Let $X_1, X_2, ...$ be a sequence of independent r.v.'s (not necessarily identical). Now for all $i$, we have $E(X_i) = 0$ and $E|X_i|^{1 + \delta} \leq C$ for some $\delta > 0$ and $C < \infty$. Prove $$ n^{-1}\sum_{i = 1}^nX_i \to 0 \ a.s. $$
My angle of attack:
If $\delta \geq 1$: there is nothing to prove, it is just the simpliest case of Kolmogorov SLLN. So the challenging part is when $\delta \in (0,1)$. So Kolmogorov SLLN says that if $$ \sum_{i=1}^\infty\frac{Var(X_i)}{i^2} < \infty, $$ Then we will have convergence. So my thinking is that if I can show $E|X_n|^2 \sim \mathcal{O}(n^p)$ with $p \in (0,1)$, then I am done.

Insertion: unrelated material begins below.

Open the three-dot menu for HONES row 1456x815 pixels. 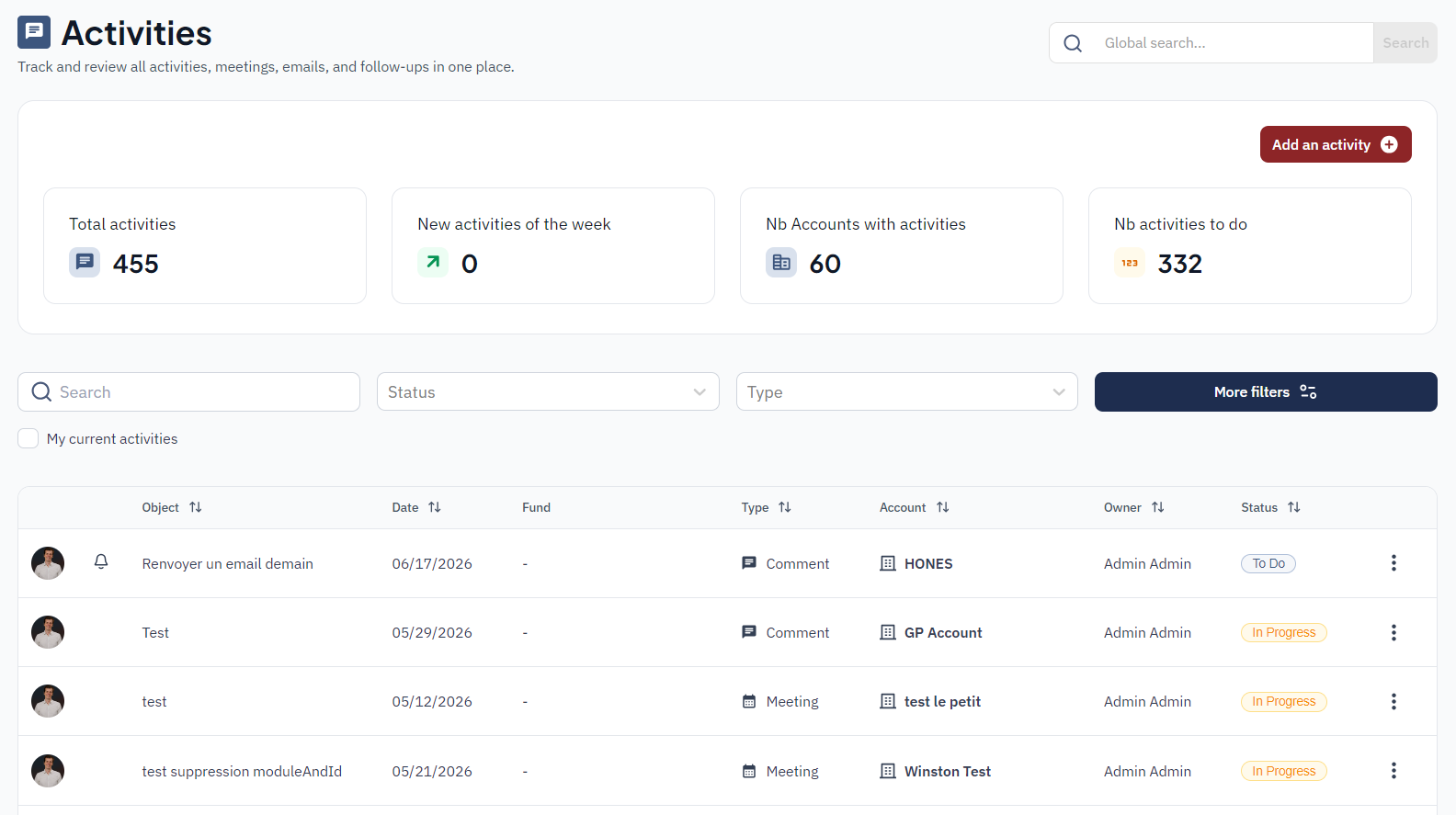1393,563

This should obviously be connected with the condition that $E|X_i|^{1+\delta} \leq C$.
If $\delta \in (0,1)$:
Truncate $X_n$. Let $Y_k = X_k\mathbf{1}\{|X_k| \leq k\}$. Since $E|X_i| < \infty$ for all $i$, then $P(X_k \neq Y_k \ i.o.) = 0$. So it is sufficient to show that $$ \frac{\sum_i^n Y_i}{n} \to 0 \ a.s. $$ Now \begin{align}E|Y_i|^2 &\leq 1 + \sum_n^\infty P(|Y_i|^2 \geq n) \\ &\leq 1 + \sum_n^{i^2} P(|X_i|^2 \geq n) = 1 + \sum_n^{i^2} P(|X_i| \geq \sqrt{n})\\ &\leq 1 + \sum_{n=1}^{i^2}\frac{E|X_i|^{1+\delta}}{n^{(1+\delta)/2}} \leq 1 + \sum_{n=1}^{i^2}\frac{C}{n^{(1+\delta)/2}}\\ &< 1 + C'i^{1-\delta} \ (\text{integral approximation}).\end{align} Where $C'$ is some constant. Then \begin{equation} \sum_{i = 1}^\infty Var(Y_i)/i^2 = \sum_{i = 1}^\infty E|Y_i|^2/i^2 < \sum_i^\infty\frac{1}{i^2} + \frac{C'}{i^{1+\delta}} < \infty. \end{equation}
Therefore, the condition for Kolmogorv SLLN has met and we have $$ \frac{\sum_i^n (Y_i - E(Y_i))}{n} \to 0 \ a.s. $$ We now need to show $\sum_{i}^n\mu_i/n \to 0$ as $n \to \infty$ where $\mu_i = E(Y_i)$. To see this, we have $\mu_i = -E(X_i\mathbf{1}\{|X_i| > i\})$ since $E(X_i) = 0$. Therefore, \begin{align} |\mu_i| &= E(|X_i|\mathbf{1}\{|X_i| > i\})\\ &= iE(|X_i|/i\mathbf{1}\{|X_i| > i\})\\ &\leq iE(|X_i|^{1+\delta}/i^{1+\delta}\mathbf{1}\{|X_i| > i\})\\ &\leq \frac{C}{i^\delta}. \end{align} Therefore, $\sum_{i}^n|\mu_i|/n \leq C\frac{n^{1-\delta}}{n} = Cn^{-\delta} \to 0$ as $n \to \infty$ and $\sum_{i}^n\mu_i/n \to 0$ as $n \to \infty$.